ZOSTAVAX® no es un tratamiento para zoster o PHN.

ZOSTAVAX® puede ser administrada concomitantemente con vacuna inactivada de influenza usando jeringas separadas.

Reconstituya inmediatamente la vacuna luego de sacarla del refrigerador.

Para reconstituir, use solo el diluyente provisto, dado que está libre de preservantes o de otras sustancias antivirales que podrían inactivar el virus de la vacuna.

Vial de diluyente: Para reconstituir la vacuna, primero extraer todo el contenido del vial del diluyente en una jeringa. Inyecte todo el diluyente de la jeringa en el vial de la vacuna liofilizada y agite suavemente para mezclar por completo. Retire todo el contenido del vial con una jeringa e inyecte subcutáneamente el total del volumen de la vacuna reconstituida, preferiblemente en la parte superior del brazo (preferiblemente en la región deltoidea).

SE RECOMIENDA ADMINISTRAR LA VACUNA INMEDIATAMENTE DESPUÉS DE LA RECONSTITUCIÓN. PARA MINIMIZAR LA PÉRDIDA DE POTENCIA, DESCARTE LA VACUNA RECONSTITUIDA SI NO ES USADA DENTRO DE LOS SIGUIENTES 30 MINUTOS.

No congele la vacuna reconstituida.

PRECAUCIÓN: debe utilizarse una jeringa estéril, libre de preservantes, antisépticos y detergentes para cada inyección y/o reconstitución de ZOSTAVAX®, porque dichas sustancias puedan inactivar el virus de la vacuna.

Jeringas y agujas estériles separadas deben ser usadas para la administración de ZOSTAVAX® para prevenir la transmisión de enfermedades infecciosas.

Las agujas deben ser dispuestas apropiadamente y no deben ser tapadas nuevamente.

Los productos para administración parenteral deben ser inspeccionados visualmente en busca de partículas y cambios de la coloración antes de su uso, siempre que la solución y el envase lo permitan. Una vez reconstituida ZOSTAVAX® es un líquido semi-turbio a translucido, de blanco a amarillo pálido.

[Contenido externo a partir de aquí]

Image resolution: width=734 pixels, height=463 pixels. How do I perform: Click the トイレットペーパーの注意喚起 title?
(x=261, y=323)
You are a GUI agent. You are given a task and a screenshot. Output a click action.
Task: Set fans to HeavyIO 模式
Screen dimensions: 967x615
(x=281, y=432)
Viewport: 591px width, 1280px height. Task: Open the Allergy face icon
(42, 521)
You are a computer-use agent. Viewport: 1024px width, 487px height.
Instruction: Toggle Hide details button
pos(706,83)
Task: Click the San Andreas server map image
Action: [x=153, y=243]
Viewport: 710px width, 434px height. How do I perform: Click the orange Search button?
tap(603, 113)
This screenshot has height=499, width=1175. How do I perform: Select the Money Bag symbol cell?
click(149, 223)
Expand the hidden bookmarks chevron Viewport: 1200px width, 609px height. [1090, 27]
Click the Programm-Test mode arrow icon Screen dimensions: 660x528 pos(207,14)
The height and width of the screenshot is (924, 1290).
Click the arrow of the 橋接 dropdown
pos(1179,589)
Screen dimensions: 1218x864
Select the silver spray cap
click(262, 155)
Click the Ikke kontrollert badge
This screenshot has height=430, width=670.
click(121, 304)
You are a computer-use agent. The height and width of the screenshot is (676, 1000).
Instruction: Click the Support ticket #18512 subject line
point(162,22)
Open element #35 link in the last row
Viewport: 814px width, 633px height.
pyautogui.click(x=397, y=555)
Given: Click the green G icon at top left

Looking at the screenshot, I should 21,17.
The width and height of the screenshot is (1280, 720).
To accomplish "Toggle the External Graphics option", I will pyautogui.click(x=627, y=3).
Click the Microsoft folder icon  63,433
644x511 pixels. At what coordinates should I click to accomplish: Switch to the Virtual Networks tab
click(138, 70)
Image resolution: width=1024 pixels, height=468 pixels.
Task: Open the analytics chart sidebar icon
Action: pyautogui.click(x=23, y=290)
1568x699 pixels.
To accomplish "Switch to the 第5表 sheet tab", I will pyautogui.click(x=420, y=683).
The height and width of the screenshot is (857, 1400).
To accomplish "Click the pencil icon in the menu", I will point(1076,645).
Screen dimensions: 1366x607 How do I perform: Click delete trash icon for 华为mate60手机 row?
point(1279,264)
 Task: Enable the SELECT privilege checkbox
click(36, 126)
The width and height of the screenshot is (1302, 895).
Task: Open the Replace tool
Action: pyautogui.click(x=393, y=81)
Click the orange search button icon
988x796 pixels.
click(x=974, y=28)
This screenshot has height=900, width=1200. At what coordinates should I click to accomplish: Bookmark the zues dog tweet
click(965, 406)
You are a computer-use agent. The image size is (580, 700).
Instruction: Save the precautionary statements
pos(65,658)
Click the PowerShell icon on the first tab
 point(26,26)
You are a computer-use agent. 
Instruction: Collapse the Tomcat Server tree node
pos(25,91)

SOBREDOSIS: No existen datos disponibles respecto a la sobredosis con esta vacuna.

PRESENTACIÓN: Caja por 1 Vial con vacuna y 1 vial con diluente, más inserto

ZOSTAVAX® VACUNA DE VIRUS VIVOS CONTRA EL HERPES ZOSTER (OKA/MERCK) (Reg. San. INVIMA 2011M-0012565).

Este documento fue revisado por última vez en Marzo de 2016.

LPI-V211-R-I-032016.

MERCK SHARP & DOHME

Bogotá, D.C. - Colombia

ALMACENAMIENTO: ZOSTAVAX® debe ser almacenada refrigerada entre 2 a 8 °C (36 a 46 °F) hasta que sea reconstituida para inyección (Ver Dosis y administración). El diluyente debe ser almacenado en el refrigerador (2 a 8 °C, 36 a 46 °F) por separado.

Antes de la reconstitución, proteger de la luz.

Descarte la vacuna reconstituida si no es usada dentro de los siguientes 30 minutos.

No congelar la vacuna reconstituida.